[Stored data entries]
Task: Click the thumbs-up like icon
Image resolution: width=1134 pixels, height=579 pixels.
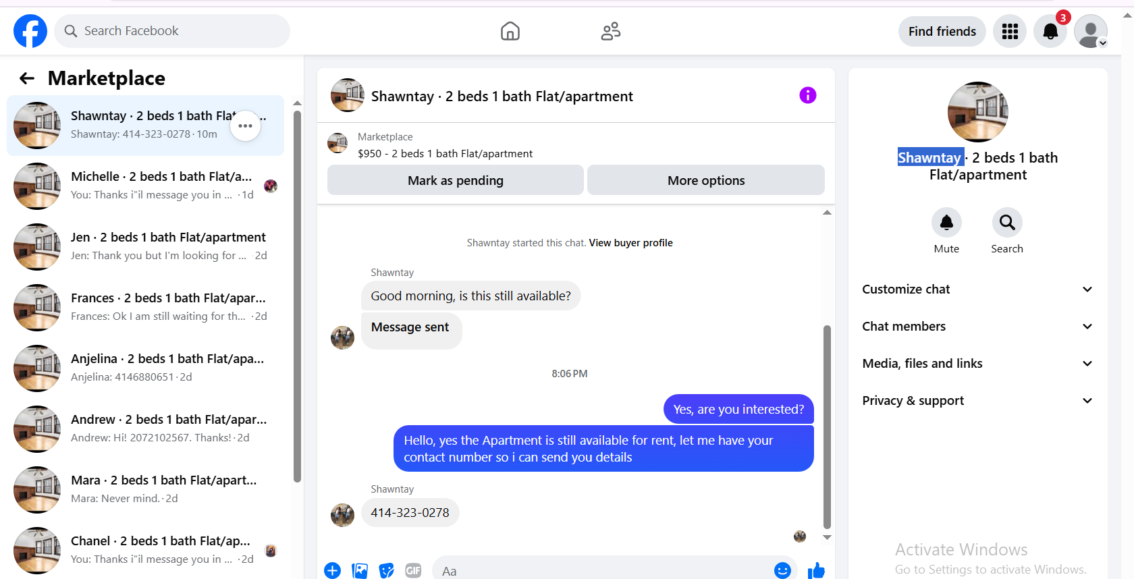Action: [x=816, y=571]
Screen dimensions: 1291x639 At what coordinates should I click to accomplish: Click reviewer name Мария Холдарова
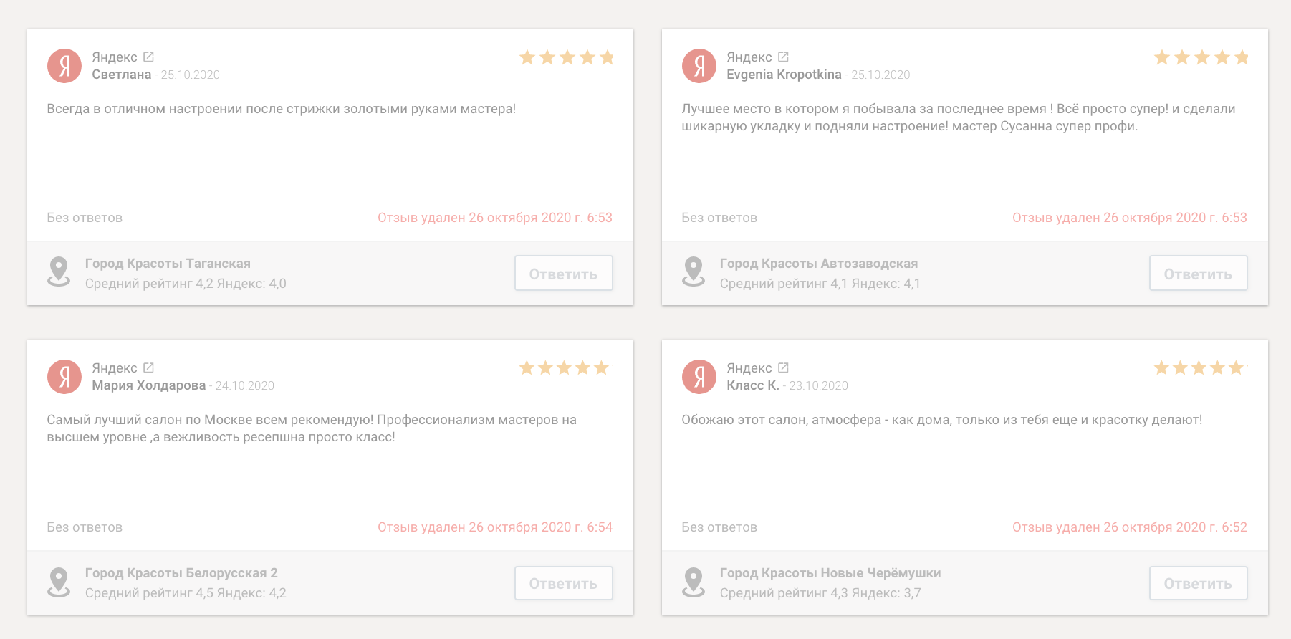point(149,385)
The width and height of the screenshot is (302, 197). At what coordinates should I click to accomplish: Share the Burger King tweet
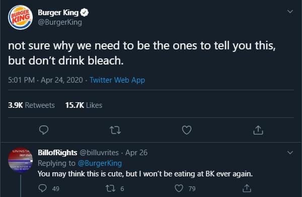point(258,130)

TASK TO CARRY OUT: Would you mind returning each entry above word for word, skipping the images?

YOUR SOLUTION:
Task: Click the thumbs-up like icon
Image resolution: width=1134 pixels, height=579 pixels.
Action: [x=816, y=571]
Screen dimensions: 1291x639 At what coordinates should I click to accomplish: Click reviewer name Мария Холдарова
point(149,385)
The width and height of the screenshot is (302, 197). At what coordinates should I click to accomplish: Share the Burger King tweet
point(258,130)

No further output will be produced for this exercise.